This article summarizes and comments on a recent McKinsey report on digital identity (previously covered here). The focus here is on identity as commodity. "McKinsey estimates that over half the economic value of digital ID will accrue to individuals in a variety of roles including consumers, workers, and asset owners. The remaining economic value flows to the private- and public-sector institutions with which the individuals interact, such as providers of goods and services, employers, and suppliers of government benefits." I think that's very optimistic; we haven't seen half the value of anything accruing to individuals recently.
If you think I am sometimes sharp with my criticism you should reas Clark Glymour's scathing review of Rani Lill Anjum and Stephen Mumford's Causation in Science and the Methods of Scientific Discovery to see how it's really done. Clark Glymour, just to be clear, is the real deal - he has a long and well-regarded history in the field. And his review describes what to me sounds like a first-year political science student's misunderstanding of scientific method. So we can look forward to another generation of retorts like "correlation is not causation" and other pseudocriticism. And that, I suggest, is who this book is written for.
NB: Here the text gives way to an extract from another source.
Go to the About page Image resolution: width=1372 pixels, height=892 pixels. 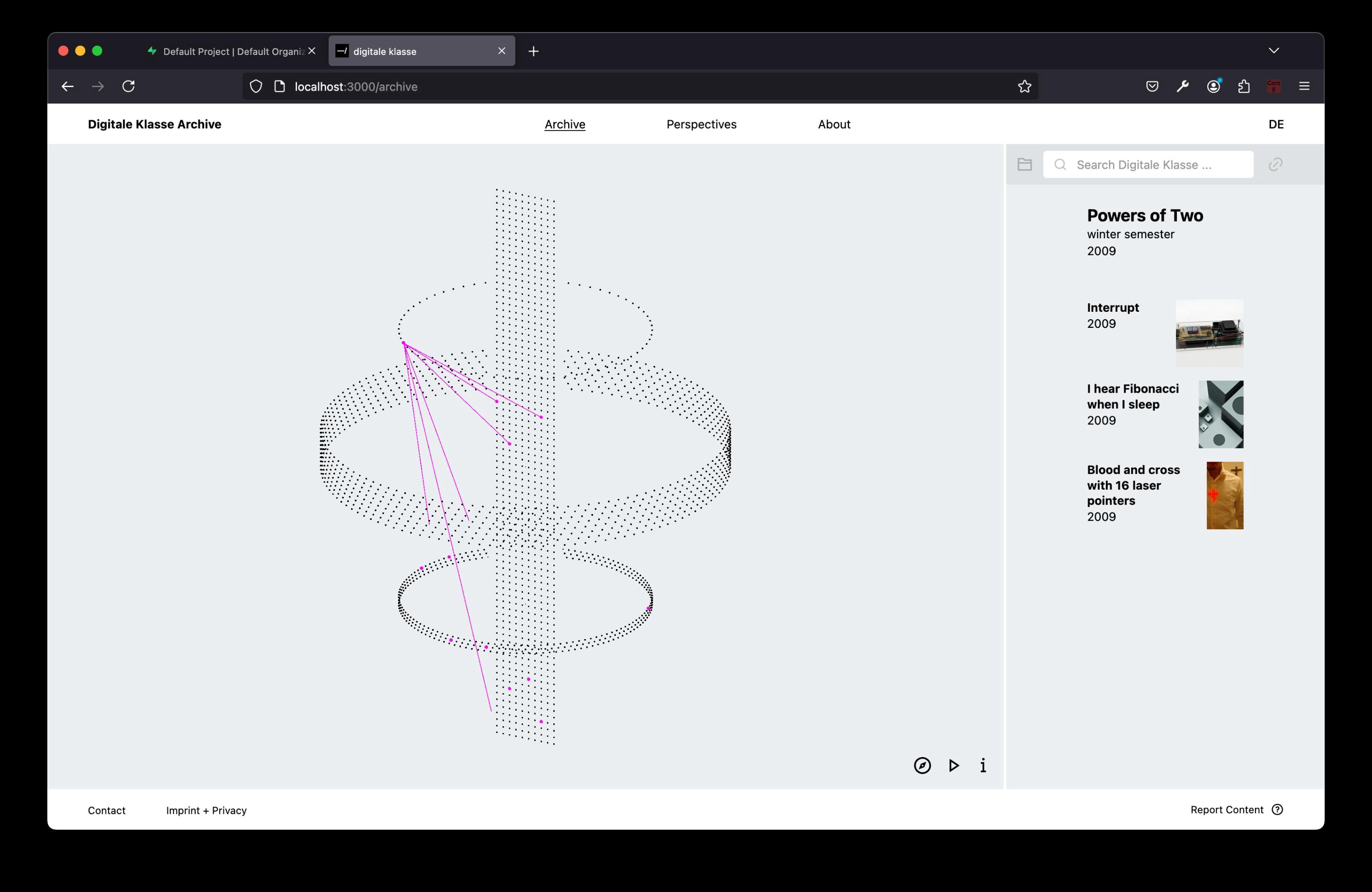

The answer is 'probably not'. But we'll get to that. The article is an interview with Bill Sahlman, who authored a HBS case study of Khan Academy (you have to pay for it, because that's how Harvard rolls, but I wouldn't). The discussion is more or less an annotated history of Khan. But it's sort of funny how it works out. It's also the way the company worked out. It began with Sal Khan making simple videos that anyone could access and that became really popular without any marketing, then along the line, someone convinces him he needs to do adaptive content recommendations, and so now it needs marketing and revenue and a business plan, and I guess this is deemed a success. But from where I sit, 'probably not'.
In what has the appearance of a paid-placement post the author extols the benefits of on-demand tutoring. "A student that’s struggling with advanced chemistry can quickly locate someone that’s certified and safe. This provides the tutors with a reliable source of new clients." What it doesn't discuss are the low wages and poor working conditions, nor Uber's penchant for losing money hand-over-fist year after year.
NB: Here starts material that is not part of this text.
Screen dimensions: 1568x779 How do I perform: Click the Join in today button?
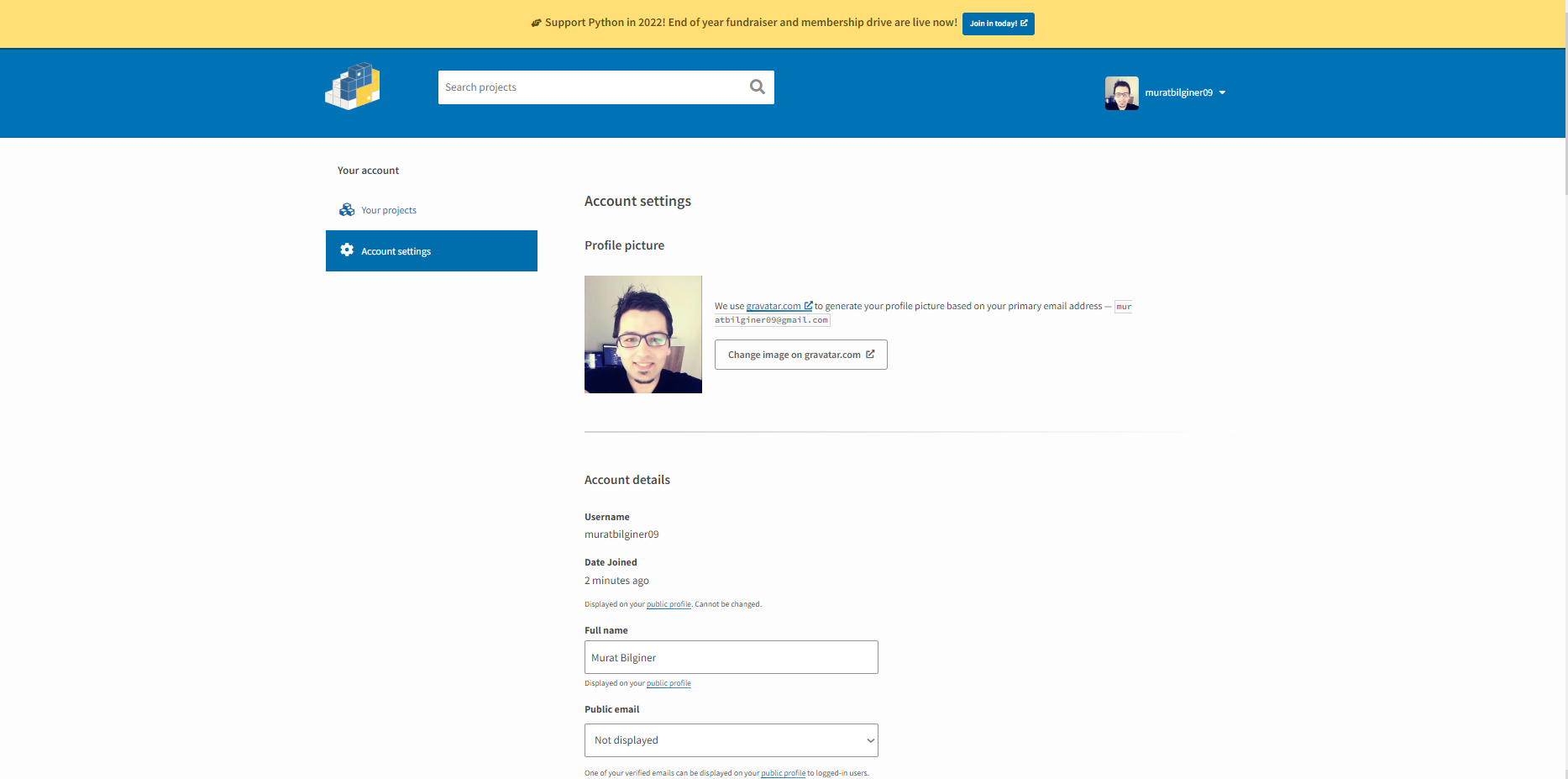[998, 24]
Oh yeah, there's no way this could go wrong. "Facebook Inc. revealed plans on Tuesday to launch a cryptocurrency called Libra, the latest development in its effort to expand beyond social networking and move into e-commerce and global payments." The plan is to tie your personal finanances - Zuck Bucks, as they're already being known - to your personal Facebook account. Because there's no way any of that data would be misused. By a company everyone trusts to do the right thing.
This presentation applies 'critical dialectics' (ie., "logic focusing on contradictions in social context") to analyze the phenomenon where "the word open is used as if the concept were essentially good." It is not hard to think of instances of 'open' which are bad - an 'open wound', for example, or leaving your front door open while you're on a business trip. Heather Morrison focuses on one of those contradictions, where 'open' is reified to the point where it means 'open for business' (ie., open for commercial exploitation). I think that while the presentation may rely too much on the ambiguity of the word 'open' the points raised are nonetheless good ones. Abstract and slides only; no audio or video, unfortunately.